No, it copies those bytes into the location where obj->data points at,
which happens to be the location immediately after the one where
obj->data itself is stored (unless there's padding bytes at the end of
"struct object".
/*And now the weird statement I really don't understand.*/
*(struct object **)obj->data = obj; /*I not even know how to read it!*/
The expression (struct object**)obj->data has undefined behavior unless
obj->data points at memory correctly aligned to store a "struct
object*". That memory is guaranteed to be correctly aligned to store a
"struct object", but not necessarily a "struct object *". I presume that
this is not a problem on the platform where this code normally runs; a
struct object contains a void*, and is therefore necessarily correctly
aligned to for a void*, and on many platforms a "struct object *" is
likely to have the same alignment requirements as a "void*". However, in
principle it could be a problem on other platforms.
*(struct object**)obj->data treats the memory that obj->data points at
as a "struct object *", and the entire statement sets that pointer to
the same value as is stored in 'obj' itself, overwriting whatever value
it was given by the memcpy() call.
The code therefore has undefined behavior if length < sizeof(obj),
because not enough memory has been set aside to store such a pointer.

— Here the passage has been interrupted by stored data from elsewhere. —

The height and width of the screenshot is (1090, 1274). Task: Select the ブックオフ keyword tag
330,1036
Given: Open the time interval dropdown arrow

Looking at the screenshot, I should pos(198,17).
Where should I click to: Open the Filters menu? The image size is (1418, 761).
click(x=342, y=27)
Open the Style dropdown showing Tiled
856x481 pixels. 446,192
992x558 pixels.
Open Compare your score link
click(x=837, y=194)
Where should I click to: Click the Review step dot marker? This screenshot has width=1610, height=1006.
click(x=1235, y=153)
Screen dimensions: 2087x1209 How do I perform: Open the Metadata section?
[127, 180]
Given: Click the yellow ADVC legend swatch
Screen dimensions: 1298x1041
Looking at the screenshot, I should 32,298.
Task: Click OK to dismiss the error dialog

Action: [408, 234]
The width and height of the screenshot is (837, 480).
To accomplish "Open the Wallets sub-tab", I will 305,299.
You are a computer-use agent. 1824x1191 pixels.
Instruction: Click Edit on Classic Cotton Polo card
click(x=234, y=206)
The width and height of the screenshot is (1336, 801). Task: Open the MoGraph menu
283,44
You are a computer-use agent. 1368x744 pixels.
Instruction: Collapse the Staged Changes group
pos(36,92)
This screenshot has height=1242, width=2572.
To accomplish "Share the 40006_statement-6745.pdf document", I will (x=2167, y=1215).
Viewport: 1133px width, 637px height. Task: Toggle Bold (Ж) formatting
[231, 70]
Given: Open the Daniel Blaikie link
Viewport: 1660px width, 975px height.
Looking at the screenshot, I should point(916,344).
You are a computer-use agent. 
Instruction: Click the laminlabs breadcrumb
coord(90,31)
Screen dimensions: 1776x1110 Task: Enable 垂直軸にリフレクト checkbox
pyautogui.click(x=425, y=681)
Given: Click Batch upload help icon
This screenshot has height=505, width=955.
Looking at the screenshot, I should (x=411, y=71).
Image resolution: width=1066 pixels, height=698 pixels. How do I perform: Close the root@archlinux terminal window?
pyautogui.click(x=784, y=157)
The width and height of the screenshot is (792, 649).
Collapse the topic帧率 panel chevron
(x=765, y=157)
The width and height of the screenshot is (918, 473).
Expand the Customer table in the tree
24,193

In
my opinion, this code should check whether length is long enough, and
return before even allocating the memory if it isn't. Again, the fact
that the interface to this program provides no mechanism for reporting
failure is problem.
/*The bare I know would make the if(data) statement irrelevant
because ...obj->data = obj would overwrite it. But I really
don't know what is happening here.*/
The memcpy() is not necessarily irrelevant, because it copies a total of
length bytes. If length > sizeof(obj), then the remaining bytes will be
unchanged by execution of the "weird" statement.
If the object that data points at must always be correctly aligned, and
sufficiently long, to store a "struct object*", then I would have
declared both data and obj->data as having the type struct object**, in
which case there would be no alignment issue, and the "weird" line would
have been much simpler:
*obj->data = obj;
Another thing to note is that objfunc() allocates memory, but pointers
to the allocated memory are stored in only three locations: 'obj', which
is local to the function, and disappears when the the function returns,
obj->data, which points inside the allocated block, and *(struct
object**)data, which points at the entire allocated block. Those last
two pointers are both stored inside the allocated block, and therefore
become completely inaccessible when this function returns, so there's no
way after that point to access the allocated memory, or to free() it.
This is a memory leak!
If this is actual working code, I must have made an error in my
analysis, which is quite possible, multiple levels of indirection are
always error-prone. I've triple-checked my analysis, but that's
unfortunately not sufficient to ensure that it's correct.
However, if I'm right, this code contains an example of one such error.
I think objfunc() should either return a pointer to the allocated
memory, or write such a pointer to *data. If the latter approach is
used, then data==NULL should be treated as an error condition at the
very beginning: memory should not even be allocated if data is null -
that's the key reason I prefer the other approach. A null pointer can be
returned if malloc() fails or length is not large enough.